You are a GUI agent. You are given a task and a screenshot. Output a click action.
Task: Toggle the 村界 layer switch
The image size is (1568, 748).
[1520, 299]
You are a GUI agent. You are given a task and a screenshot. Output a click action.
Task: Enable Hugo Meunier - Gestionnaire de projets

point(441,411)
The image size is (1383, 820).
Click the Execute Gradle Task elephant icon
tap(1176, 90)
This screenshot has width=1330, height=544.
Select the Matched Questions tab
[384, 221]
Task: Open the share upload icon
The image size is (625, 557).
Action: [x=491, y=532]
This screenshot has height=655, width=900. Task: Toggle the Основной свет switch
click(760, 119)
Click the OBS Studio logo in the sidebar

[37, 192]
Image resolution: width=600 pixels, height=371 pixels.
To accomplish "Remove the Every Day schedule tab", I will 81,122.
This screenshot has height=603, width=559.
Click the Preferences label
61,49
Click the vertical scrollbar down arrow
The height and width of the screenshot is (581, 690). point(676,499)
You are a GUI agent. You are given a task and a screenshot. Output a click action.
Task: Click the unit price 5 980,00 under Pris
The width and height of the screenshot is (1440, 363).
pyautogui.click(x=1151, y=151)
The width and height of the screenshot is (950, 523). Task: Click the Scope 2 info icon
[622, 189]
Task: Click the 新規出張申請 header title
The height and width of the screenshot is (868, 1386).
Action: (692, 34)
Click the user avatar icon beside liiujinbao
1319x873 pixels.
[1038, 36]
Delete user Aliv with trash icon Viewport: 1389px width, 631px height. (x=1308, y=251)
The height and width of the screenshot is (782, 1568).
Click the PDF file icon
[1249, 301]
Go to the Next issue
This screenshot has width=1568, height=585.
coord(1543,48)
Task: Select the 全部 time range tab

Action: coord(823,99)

* Work to be completed *
Retype only the stretch of lines above starting at the one with "The image size is (625, 557)." and stopping at the one with "Image resolution: width=600", exactly as written, with both kept.

* Exercise answer *
The image size is (625, 557).
Action: [x=491, y=532]
This screenshot has height=655, width=900. Task: Toggle the Основной свет switch
click(760, 119)
Click the OBS Studio logo in the sidebar

[37, 192]
Image resolution: width=600 pixels, height=371 pixels.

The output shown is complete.